Não lembrei do acidente ou do motivo ou das palavras que ofenderam e fizeram ferir e chorar e gritar e morrer num sono de abandono. Das lembranças tristes, nada me restava. E ele permanecera como eu havia sonhado que fosse. Realmente, ele permanecera no leito de arrependimento e lágrimas. No entanto, as lágrimas que antes eram de meu irmão agora eram minhas. Ele poderia me ver deitado suspirando e piscando e aspirando a viver novamente.

Quem nunca desejou despertar para uma nova vida? Por instantes senti, mais pelo desejo de quem sonha, que seria feliz desta vez.
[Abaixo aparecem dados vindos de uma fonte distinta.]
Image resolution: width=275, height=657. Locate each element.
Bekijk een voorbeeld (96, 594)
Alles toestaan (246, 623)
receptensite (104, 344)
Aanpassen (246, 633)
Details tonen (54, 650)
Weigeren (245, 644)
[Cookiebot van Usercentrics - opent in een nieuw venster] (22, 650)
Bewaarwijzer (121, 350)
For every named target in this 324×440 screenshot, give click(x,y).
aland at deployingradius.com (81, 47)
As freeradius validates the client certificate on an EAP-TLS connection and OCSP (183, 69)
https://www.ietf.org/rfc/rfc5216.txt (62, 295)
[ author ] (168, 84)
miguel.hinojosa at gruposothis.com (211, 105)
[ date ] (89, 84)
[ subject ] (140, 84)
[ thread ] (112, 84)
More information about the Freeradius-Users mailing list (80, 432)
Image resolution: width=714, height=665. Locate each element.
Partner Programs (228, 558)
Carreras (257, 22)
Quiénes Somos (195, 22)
Que teria amigos espalhados pelos cantos do mundo. Amigos distantes. Amigos de letras e mistérios. Porém, a palavra triste que não havia na lembrança e que não existia na maldade concebida pelo destino. A janela batendo me fez sentir o colchão. Elas não voltavam. Das lembranças tristes, nada me restava. Porém, elas espreitavam e cochichavam e conjuravam feitiços que vinham de encontro à fraternidade de nossa revida.

Ele me viu. Virou o olho devagar, daquele jeito que irmão mais novo e que viveu uma vida maior que a sua faz. Fez-me chorar sem controle. Doeu o abraço. Meu corpo não era mais meu, mas eu havia retomado minha alma. E nos juntamos como quem ama mais que distância ou som ou tempo ou morte. Juntamos-nos com quem não nasceu para nada além de sentir. Recordei dos dias em que rezávamos ao pé da cama com as mãos juntas. Recordei do Deus e dos santos para os quais rezávamos. Nossa Senhora do Perpétuo Socorro ainda tinha meu carinho. Lembrei daqueles dias em que A deixava me levar no seu colo. Ela me protegia, como uma Deusa, como uma Guerreira com mantos azuis e leves e singelos e doces como o amor de Mãe e Advogada do Filho no mundo grande e confuso representa.

O abraço durou para sempre. Para sempre com olhos fechados para só sentir e para só viver e para fazer despertar vida no meu pensar. Não importava qual o tempo. Não importava o local. Eu chorava e o salgado dos meus olhos se misturava com o mar de águas claras e verdes de sabedoria que vinham dos dele. Cada um escreve como sente e meu irmão jamais saberia. Porém, nada disso importava, pois, das lembranças tristes, nada me restava.

4 comentários:

Alice Salles disse...

já falei o que tinha que falar para o Felipe a respeito desse texto e vou falar agora pra vcs.

Não importa muito como é contada a história. Ou quem conta. Na realidade o que pega a gente, o que fisga a gente é o que o texto nos faz sentir. E esse texto me fez sentir bem. That's it.

Anônimo disse...

Minha cabeça anda economizando palavras nestes últimos dias. Eu ando tomada de uma tristeza gigantesca, que vem da doença do meu pai, da proximidade do fim, da crueldade da perda antecipada, como se tivéssemos que perder as pessoas que amamos muitas vezes até o fim se consumar.
Tenho ensaiado sem querer a tristeza que vou sentir, como se isso me ajudasse a diminuir a dor logo ali na frente.
E é por isso, e por não aguentar mais chorar, que eu não tenho muitas palavras para dizer agora.

O texto é lindo. E eu escuto além do que ele tem a dizer.

:)

Felipe "Tito" Belão disse...

seu comentário que é lindo, mer...

beijos com carinho

Fastolf disse...

É lindo, realmente...
um dos mais bonitos que já passou por aqui.